Turandot nel terzo millennio
A Palermo Puccini con la regia di Fabio Cherstich e i video del collettivo russo AES+F
La drammaturgia della Turandot di Puccini, con la sua azione spesso sospesa o congelata, può certo costituire un problema per la regia di turno: Fabio Cherstich ha di fatto aggirato il problema, realizzando sostanzialmente un quasi-oratorio, in cui masse e gruppi di personaggi sono bloccati in disposizioni statiche, ancorché assai colorate, allusive ora all’immagine televisiva del consenso collettivo, ora a un futuro fantasy da Star Wars. I segni costumistici individuanti alcuni personaggi (Calaf, un fuggiasco-combattente; Liù un’infermiera simbolo di dedizione; Timur, un re-generale molto somigliante allo Scià) non sono il presupposto per un vero stacco dinamico-espressivo della loro azione, poiché l’attenzione rimane fatalmente catturata dal contesto visuale creato dalle proiezioni su 3 o 4 schermi, con risultati discutibili: il collettivo russo AES+F immagina una Turandot nel terzo millennio, in una metropoli totalmente globalizzata, tecnologizzata, ancor più avveniristica – nelle forme architettoniche bio/zoomorfe – di quanto lo siano le odierne metropoli cinesi. Sembra una Metropolis enne.0, in cui il controllo assume forme cibernetiche avvolgenti quanto inquietanti, e la repressione – indiscriminatamente interrazziale – una soavità atarassica perfino nelle vittime, prima dell’esplosione conclusiva in commistioni di forme tra il bizzarro e il kitsch. Nulla da dire, anche per la coerenza col cromatismo smaltato e sfrontato di scene e costumi, se non fosse che queste onnipresenti proiezioni ripropongono a loop gli stessi elementi per durate estenuanti, lasciandoli galleggiare sulle superfici come in un vetusto salvaschermo da computer, e generando alla lunga saturazione e stanchezza.
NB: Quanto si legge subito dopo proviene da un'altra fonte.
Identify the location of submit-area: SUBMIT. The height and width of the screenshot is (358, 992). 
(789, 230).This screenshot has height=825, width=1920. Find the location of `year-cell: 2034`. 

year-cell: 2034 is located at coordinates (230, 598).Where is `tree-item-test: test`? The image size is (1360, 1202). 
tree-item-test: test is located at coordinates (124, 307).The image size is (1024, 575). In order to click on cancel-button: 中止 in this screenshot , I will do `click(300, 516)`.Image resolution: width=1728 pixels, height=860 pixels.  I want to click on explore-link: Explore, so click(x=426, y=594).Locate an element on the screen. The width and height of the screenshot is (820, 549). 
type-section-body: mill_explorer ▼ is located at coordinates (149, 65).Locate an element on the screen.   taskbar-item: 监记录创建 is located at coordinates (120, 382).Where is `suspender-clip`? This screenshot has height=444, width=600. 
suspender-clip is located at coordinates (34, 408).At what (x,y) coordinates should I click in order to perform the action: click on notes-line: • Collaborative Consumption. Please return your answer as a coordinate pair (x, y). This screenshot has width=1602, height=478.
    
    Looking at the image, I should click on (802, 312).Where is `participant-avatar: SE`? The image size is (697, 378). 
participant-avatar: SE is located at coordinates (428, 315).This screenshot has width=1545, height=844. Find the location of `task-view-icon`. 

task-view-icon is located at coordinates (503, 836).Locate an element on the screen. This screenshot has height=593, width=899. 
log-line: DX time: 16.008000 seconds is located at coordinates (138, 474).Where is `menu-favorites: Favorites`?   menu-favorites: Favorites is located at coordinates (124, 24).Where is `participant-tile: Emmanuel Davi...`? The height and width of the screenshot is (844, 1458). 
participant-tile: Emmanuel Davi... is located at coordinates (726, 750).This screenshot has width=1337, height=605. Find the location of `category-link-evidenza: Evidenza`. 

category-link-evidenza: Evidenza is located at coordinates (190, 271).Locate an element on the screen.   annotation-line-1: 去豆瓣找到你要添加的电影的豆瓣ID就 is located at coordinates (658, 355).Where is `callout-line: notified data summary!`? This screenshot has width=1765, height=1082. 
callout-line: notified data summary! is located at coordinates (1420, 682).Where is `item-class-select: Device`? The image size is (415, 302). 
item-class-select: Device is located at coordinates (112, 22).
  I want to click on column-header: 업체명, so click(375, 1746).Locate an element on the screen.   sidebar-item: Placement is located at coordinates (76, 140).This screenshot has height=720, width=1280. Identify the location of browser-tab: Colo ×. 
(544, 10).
L’esecuzione musicale è stata complessivamente buona, a parte qualche perdita di compattezza nel primo atto: in luce, più che la vocalmente poderosa Turandot di Tatiana Melnychenko, l’asciutto ed elegante Calaf di Brian Jagde, che non ha mai gigioneggiato, regalando un ‘Nessun dorma’ perfettamente inserito nella traiettoria drammatica di quel momento, o la Liù di Valeria Sepe, forse un po’ inventiva nella fonesi delle parole, ma protesa nel fraseggio e ben sbalzata nelle diverse fasi espressive. Complessivamente bene anche gli altri. Gabriele Ferro ha diretto Orchestra e i Cori del Teatro Massimo, al cospetto di una sala gremita e alla fine plaudente.